Black Friday CX: Preventing a one-way customer journey

Brands need to lead customers, psychologically, down the purchase funnel before and after Black Friday

Black Friday CX: Preventing a one-way customer journey

In the UK, Black Friday was traditionally the last Friday before Christmas when businesses set their employees free for the festive break. They often closed up early, and the first stop for revellers was generally the pub. It was even dubbed Black Eye Friday due to the amount of police and ambulance services calls made. 

Things changed when Walmart (Asda) brought the US version of Black Friday, the post-Thanksgiving consumer-fest, to these shores in 2013. It became known for fights breaking out in the aisles so still kept the police and ambulance services busy. More importantly, from a customer experience (CX) perspective, the early Black Fridays left a lot to be desired.

Well, there are always teething problems. Consumers have since come to embrace Black Friday in the UK - it’s grown massively in awareness and popularity year on year. In 2016 £5.8 billion was spent in the four days between Black Friday and Cyber Monday, though the event remains something of a free-for-all. While it’s great for the bargain hunters, retailers and manufacturers are still working out how they can make it work in terms of brand building.

Order(s) from disorder

Consumers are savvy and sales and seasonal events are becoming a year-round fixture in the retail calendar. Where Black Friday differs is the time-limited nature of the event, which is more likely to drive purchases. It offers a sense of drama and shoppers have come to embrace the chaos, many viewing Black Friday as the retail equivalent of big game hunting -  the reward justifies the risk!

This is indicative of a degree of gamification that retailers can harness to better engage customers. People enjoy the theatre of Black Friday - after all, why else would someone queue at 4am for a TV when they can probably get it at a similar price online? The problem is it’s hard to bring shoppers back if they’re just there for the bargains. The point is, treating Black Friday as just another sale is a missed opportunity.

Yes, Black Friday is quick, cheap, and it can get messy.  It is for these reasons people have significantly lower expectations of their customer experience - whether that’s in-store or online. Look at it from another perspective though and retailers that offer a truly engaging CX have a chance to stand out and make a real impact.

Friday I'm in Love

Given its symbolic status as the start of the holiday shopping season, Black Friday couldn’t really come at a better time for retailers. So why shouldn’t Black Friday be seen as something of an annual Open Day for retail brands? 

It should be a way to make your loyal customers feel warm and fuzzy, and one of the greatest opportunities lies in-store: when shoppers come through your doors (for the first time in many cases) it’s a chance to showcase what the brand can do. 

The experience economy is becoming ever-more significant to bricks and mortar stores as they seek to differentiate. Notably, John Lewis is investing heavily in in-store CX and, somewhat ironically, Amazon is opening a pop-up Black Friday Deals Store in Soho for four days. 

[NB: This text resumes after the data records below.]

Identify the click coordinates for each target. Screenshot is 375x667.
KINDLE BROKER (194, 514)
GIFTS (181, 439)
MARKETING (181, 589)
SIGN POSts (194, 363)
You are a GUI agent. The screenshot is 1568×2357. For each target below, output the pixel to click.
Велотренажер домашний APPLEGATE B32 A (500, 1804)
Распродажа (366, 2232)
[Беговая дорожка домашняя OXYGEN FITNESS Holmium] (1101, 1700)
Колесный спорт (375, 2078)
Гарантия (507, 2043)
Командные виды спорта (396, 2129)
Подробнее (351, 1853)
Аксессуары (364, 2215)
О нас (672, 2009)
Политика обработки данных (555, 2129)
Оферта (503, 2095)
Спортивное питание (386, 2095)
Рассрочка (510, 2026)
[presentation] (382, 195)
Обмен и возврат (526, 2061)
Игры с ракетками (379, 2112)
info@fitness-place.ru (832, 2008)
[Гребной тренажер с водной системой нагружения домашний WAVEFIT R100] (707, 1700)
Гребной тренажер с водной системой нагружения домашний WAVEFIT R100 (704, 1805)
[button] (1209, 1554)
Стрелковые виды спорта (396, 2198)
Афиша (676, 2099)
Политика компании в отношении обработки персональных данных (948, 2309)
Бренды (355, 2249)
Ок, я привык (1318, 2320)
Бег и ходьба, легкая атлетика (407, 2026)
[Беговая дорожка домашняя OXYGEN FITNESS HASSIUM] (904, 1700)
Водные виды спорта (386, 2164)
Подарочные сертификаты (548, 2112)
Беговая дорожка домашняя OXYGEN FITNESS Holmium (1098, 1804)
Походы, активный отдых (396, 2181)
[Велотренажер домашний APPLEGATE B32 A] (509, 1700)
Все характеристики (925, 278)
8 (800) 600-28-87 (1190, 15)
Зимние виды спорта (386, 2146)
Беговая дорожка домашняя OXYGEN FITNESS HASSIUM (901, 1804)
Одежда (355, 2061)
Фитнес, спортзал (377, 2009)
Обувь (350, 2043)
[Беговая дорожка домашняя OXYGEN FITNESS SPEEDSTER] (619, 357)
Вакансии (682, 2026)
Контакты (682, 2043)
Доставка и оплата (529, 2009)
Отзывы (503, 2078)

The journey to (and from) Black Friday

Given the psychology of Black Friday, it offers a much more immediate customer journey than is typical for retail. However, the customer experience shouldn’t begin and end on November 24th. In the lead-up to the event, brand awareness and word of mouth are key, existing comms channels should be used to engage and reward loyal customers with exclusive access, such as sales previews, and personalised offers.

The aftermath provides an opportunity to build engagement around transactions to convert one-time customers into retained ones. Here great customer service around returns can make you stand out; ASOS has, for example, removed any anxiety from selling clothes online through its buy now, pay later model.

Black Friday is a stressful and hectic way for retailers to start the festive season. However, the potential rewards can make it a valuable annual fixture. The brands that will succeed understand the customer journey and play to the strengths of each channel at each stage, particularly if they can connect the dots between online and offline.

There may well be some loss-leaders but this can be a sacrifice worth making if you can attract new customers. Making a concerted effort at Black Friday becomes even more worthwhile if you can encourage these customers to opt-in in order to build relationships during the lucrative Christmas period and beyond.